◆ **EXERCISE OBJECTIVE**: Scan the entries below and return each line that contains "status".

◆ **DATA FOR THE TASK**:
┌──
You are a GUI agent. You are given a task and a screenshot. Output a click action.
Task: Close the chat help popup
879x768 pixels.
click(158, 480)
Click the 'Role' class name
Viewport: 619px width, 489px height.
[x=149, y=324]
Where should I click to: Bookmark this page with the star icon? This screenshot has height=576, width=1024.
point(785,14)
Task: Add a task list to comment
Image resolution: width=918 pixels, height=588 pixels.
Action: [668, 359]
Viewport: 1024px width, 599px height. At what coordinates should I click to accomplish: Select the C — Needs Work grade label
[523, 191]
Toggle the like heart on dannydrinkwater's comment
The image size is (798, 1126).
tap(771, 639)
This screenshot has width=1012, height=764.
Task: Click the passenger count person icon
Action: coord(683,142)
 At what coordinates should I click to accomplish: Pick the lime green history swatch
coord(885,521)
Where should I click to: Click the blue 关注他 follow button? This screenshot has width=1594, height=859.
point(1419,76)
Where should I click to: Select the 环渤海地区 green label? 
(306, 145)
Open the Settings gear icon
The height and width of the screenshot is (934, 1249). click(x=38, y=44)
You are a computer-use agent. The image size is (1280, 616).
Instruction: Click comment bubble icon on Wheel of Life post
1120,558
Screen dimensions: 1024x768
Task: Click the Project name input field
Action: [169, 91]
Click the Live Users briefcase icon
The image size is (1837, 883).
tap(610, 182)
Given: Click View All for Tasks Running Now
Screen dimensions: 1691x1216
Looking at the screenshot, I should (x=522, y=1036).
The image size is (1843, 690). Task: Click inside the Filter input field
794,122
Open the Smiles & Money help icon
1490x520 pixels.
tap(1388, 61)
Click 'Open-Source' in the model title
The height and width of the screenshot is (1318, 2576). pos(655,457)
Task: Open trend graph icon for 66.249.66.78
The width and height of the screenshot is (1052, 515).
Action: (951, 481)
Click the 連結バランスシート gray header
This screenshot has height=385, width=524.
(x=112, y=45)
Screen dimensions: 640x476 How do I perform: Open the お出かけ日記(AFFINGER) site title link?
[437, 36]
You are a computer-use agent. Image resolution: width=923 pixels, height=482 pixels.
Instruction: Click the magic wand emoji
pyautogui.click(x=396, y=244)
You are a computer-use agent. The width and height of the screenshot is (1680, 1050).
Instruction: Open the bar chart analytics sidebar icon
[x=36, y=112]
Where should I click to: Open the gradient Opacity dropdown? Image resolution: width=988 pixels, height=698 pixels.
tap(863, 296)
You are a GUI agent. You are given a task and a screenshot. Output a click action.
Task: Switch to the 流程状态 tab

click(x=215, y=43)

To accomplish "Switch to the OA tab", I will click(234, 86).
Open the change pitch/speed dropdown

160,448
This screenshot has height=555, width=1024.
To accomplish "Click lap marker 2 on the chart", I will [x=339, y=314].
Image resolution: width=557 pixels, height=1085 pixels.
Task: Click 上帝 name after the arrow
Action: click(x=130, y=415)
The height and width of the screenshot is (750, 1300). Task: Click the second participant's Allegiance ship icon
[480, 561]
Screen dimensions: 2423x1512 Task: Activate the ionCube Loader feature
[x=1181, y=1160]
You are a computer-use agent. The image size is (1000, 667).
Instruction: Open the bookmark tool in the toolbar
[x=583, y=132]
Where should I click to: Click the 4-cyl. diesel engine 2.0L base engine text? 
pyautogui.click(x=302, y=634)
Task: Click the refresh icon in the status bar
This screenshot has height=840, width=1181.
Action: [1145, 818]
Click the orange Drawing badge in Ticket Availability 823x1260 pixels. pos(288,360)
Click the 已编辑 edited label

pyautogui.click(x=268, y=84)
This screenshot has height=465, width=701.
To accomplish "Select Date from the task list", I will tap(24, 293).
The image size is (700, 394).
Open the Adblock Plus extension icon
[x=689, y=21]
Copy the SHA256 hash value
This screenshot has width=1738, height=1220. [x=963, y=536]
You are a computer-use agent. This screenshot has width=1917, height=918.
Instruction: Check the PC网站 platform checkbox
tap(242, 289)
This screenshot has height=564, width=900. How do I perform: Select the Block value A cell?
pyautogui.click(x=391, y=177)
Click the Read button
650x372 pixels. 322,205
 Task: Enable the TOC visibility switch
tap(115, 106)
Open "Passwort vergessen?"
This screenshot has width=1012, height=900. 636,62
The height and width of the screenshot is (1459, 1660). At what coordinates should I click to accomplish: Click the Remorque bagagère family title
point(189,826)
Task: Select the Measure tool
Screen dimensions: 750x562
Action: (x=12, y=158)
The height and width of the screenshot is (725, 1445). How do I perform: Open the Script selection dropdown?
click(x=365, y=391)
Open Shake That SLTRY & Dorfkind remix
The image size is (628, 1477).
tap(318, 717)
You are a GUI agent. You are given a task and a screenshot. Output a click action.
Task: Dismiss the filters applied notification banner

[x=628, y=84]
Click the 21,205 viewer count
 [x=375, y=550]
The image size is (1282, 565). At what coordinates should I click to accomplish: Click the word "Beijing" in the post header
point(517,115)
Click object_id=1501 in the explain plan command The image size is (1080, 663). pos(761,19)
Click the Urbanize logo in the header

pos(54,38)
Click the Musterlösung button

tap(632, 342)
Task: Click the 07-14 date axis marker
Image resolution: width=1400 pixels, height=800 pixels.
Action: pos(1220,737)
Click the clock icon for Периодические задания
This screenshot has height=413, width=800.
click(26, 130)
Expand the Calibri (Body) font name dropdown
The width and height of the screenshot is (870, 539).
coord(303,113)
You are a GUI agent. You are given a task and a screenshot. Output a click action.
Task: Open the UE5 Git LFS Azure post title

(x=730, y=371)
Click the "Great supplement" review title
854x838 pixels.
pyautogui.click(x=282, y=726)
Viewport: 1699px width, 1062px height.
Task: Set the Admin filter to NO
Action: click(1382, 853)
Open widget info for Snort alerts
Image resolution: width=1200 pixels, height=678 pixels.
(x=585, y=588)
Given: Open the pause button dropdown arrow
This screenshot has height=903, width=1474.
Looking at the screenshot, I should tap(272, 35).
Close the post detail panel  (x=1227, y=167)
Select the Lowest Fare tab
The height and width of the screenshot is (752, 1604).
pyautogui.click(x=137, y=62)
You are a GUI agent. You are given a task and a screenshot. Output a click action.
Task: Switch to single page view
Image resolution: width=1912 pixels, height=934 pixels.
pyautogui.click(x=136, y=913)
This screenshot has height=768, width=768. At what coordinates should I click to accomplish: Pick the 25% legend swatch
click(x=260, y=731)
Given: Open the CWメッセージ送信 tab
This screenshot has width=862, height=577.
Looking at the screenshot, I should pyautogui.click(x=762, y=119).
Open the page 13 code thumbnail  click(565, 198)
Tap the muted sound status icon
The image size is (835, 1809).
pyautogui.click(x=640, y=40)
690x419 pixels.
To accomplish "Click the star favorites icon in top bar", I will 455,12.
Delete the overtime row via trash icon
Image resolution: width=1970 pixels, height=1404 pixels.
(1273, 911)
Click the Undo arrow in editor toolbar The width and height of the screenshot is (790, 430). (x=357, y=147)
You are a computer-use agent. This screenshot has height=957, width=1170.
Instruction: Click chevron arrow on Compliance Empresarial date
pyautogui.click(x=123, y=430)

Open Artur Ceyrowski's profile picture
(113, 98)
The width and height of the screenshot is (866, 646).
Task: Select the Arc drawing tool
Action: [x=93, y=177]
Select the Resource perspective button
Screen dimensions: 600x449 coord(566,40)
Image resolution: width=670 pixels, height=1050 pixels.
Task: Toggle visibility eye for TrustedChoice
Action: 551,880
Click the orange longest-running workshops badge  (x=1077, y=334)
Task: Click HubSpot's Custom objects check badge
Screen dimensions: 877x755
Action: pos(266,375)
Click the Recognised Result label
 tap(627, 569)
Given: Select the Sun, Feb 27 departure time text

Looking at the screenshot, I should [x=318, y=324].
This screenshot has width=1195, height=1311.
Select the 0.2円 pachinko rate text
└──
◆ **ANSWER BOX**:
Task: Click the refresh icon in the status bar
Tap the muted sound status icon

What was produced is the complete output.